BUREAU of Internal Revenue (BIR) Commissioner Romeo Lumagui Jr., along with revenue officers from the BIR Manila District Office No. 32, on Tuesday filed a criminal complaint before the Department of Justice (DOJ) against four individuals whose businesses were caught selling “untaxed” vape products.
All have been charged with violations against Republic Act (RA) No. 111346, which is an “Act Increasing the Excise Tax on Tobacco Products, Imposing Excise Tax on Heated Tobacco Products and Vapor Products, and Increasing the Penalties for Violations of Provisions on Articles Subject to Excise Tax,” as well as breaching the National Internal Revenue Code of 1997.

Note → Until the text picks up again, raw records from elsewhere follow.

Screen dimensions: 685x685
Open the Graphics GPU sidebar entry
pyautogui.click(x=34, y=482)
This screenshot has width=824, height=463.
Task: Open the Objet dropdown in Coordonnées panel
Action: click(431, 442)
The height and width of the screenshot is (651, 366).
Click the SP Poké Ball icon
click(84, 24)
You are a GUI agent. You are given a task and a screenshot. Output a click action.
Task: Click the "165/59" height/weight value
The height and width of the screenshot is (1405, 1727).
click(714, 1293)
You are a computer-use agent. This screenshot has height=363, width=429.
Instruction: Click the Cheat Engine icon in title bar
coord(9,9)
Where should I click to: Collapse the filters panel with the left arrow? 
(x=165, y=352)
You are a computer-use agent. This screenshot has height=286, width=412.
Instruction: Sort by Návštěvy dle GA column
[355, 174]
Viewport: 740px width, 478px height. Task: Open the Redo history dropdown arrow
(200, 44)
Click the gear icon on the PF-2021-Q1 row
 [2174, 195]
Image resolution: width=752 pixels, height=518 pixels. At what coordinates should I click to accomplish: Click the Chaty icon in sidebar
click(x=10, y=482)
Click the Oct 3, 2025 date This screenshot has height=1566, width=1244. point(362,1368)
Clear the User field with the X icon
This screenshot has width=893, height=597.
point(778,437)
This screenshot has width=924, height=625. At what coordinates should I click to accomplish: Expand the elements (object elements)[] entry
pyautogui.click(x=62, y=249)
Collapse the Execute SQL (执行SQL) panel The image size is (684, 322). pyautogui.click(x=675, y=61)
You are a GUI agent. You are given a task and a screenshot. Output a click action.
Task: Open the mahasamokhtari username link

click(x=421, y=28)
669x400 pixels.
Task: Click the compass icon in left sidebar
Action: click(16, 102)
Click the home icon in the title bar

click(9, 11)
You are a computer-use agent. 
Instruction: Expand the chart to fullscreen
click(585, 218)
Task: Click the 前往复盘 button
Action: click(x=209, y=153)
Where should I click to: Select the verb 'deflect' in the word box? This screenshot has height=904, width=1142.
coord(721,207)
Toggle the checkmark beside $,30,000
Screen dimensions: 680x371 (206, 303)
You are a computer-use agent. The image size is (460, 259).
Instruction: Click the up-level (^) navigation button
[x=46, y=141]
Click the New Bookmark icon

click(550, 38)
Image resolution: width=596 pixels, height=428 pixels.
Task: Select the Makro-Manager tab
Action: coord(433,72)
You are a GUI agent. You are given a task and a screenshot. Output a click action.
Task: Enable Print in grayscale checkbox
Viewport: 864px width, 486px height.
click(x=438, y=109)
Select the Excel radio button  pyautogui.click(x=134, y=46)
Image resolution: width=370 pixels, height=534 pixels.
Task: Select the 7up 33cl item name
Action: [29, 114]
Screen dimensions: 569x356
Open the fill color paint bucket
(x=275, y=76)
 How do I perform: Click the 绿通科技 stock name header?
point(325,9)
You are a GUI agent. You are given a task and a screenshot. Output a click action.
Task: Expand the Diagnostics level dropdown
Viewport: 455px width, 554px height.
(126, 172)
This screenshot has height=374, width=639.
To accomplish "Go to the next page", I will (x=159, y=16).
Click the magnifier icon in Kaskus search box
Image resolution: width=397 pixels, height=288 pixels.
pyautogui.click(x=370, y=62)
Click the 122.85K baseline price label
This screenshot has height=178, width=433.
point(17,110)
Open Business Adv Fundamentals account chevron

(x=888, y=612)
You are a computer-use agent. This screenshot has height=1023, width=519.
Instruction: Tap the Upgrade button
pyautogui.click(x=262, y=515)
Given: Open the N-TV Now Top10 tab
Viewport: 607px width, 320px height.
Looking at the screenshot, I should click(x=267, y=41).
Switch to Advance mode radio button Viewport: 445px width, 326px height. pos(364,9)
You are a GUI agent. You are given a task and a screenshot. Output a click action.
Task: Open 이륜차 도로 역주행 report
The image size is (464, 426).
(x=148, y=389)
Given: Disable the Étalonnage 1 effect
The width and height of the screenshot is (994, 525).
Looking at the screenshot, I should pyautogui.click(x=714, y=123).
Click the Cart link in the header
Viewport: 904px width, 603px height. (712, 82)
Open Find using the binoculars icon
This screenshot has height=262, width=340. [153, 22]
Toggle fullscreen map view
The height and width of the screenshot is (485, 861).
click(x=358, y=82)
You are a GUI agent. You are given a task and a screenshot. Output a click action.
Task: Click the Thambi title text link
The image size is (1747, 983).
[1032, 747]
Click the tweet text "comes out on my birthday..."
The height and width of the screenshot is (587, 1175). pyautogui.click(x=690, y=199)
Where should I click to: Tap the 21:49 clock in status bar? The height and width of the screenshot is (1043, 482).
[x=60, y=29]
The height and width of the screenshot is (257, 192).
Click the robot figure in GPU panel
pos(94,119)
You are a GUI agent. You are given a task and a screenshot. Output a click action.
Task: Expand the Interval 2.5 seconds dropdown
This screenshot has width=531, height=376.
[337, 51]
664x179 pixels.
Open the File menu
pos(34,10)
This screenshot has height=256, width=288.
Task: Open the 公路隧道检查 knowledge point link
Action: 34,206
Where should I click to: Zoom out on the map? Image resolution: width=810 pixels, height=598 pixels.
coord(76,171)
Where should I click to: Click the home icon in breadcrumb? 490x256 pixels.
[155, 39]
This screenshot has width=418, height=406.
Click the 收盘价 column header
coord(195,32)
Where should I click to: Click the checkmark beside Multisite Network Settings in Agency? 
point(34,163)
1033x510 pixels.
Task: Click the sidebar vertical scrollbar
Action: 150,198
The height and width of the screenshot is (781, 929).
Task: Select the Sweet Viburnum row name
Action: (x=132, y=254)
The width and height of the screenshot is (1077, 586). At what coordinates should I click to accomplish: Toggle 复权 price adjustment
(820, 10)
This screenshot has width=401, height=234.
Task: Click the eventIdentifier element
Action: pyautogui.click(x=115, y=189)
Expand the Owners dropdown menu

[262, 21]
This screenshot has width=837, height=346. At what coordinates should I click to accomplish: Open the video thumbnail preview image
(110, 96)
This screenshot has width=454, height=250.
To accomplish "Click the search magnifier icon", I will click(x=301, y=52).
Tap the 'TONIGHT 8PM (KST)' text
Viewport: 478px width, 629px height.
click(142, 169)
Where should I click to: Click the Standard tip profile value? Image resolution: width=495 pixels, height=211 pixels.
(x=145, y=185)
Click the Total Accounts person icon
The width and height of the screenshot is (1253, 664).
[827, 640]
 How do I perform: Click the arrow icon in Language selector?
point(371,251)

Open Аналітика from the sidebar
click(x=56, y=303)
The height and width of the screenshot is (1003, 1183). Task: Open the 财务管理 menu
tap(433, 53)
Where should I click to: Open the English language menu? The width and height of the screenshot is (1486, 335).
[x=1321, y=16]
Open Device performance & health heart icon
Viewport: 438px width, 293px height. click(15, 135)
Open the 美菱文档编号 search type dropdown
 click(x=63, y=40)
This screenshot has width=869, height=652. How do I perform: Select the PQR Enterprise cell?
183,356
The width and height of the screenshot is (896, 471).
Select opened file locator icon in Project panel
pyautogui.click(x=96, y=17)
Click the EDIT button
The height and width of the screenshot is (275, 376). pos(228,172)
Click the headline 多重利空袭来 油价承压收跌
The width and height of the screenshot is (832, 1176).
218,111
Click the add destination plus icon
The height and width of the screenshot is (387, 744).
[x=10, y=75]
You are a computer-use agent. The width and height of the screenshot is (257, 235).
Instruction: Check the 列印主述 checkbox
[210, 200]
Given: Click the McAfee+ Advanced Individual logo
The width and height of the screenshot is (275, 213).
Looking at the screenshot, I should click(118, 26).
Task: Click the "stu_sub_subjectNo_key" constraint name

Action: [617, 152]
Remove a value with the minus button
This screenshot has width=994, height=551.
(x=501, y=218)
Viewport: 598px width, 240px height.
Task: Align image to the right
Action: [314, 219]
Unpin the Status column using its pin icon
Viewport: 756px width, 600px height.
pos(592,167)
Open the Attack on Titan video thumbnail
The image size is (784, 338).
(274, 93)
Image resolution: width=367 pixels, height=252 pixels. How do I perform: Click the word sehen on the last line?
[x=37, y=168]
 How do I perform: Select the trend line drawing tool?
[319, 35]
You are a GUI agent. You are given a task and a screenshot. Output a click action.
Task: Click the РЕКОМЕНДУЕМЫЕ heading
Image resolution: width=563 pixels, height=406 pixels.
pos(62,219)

The criminal complaints came as a direct result of a previous raid, wherein Lumagui, who was then deputy commissioner, led a specialized team to inspect the onsite and online business operations of the respondents in Binondo, Manila.
The operation led to the seizure of approximately 50,000 to 100,000 units of vapes, plus 899 boxes of untaxed excisable articles composed of 175,050 pieces of pods and 61,400 pieces of bottled flavored juice.
The estimated value of the goods seized ranged from P15 million to P30 million.
“I hope this serves [as] yet another warning to those who think that they can continue to evade the payment of their taxes. We are hands-on and focused in our job, and we take this very seriously,” Lumagui emphasized.
The BIR commissioner appraised that the government loses around P1.4 billion in revenue due to smuggled vapes alone.
“The excise tax for nicotine salts is P47 per milligram. So with an estimated 500,000 units per month brought in illegally, with an average of 5-milligram content at P47 per milligram, the country loses around P117.5 million per month or P1.410 billion annually,” he explained.
Apart from the criminal case filed, the accused likewise face a civil case deemed instituted in the criminal complaint, in the aggregate amount of P1.2 billion, including fines and penalties.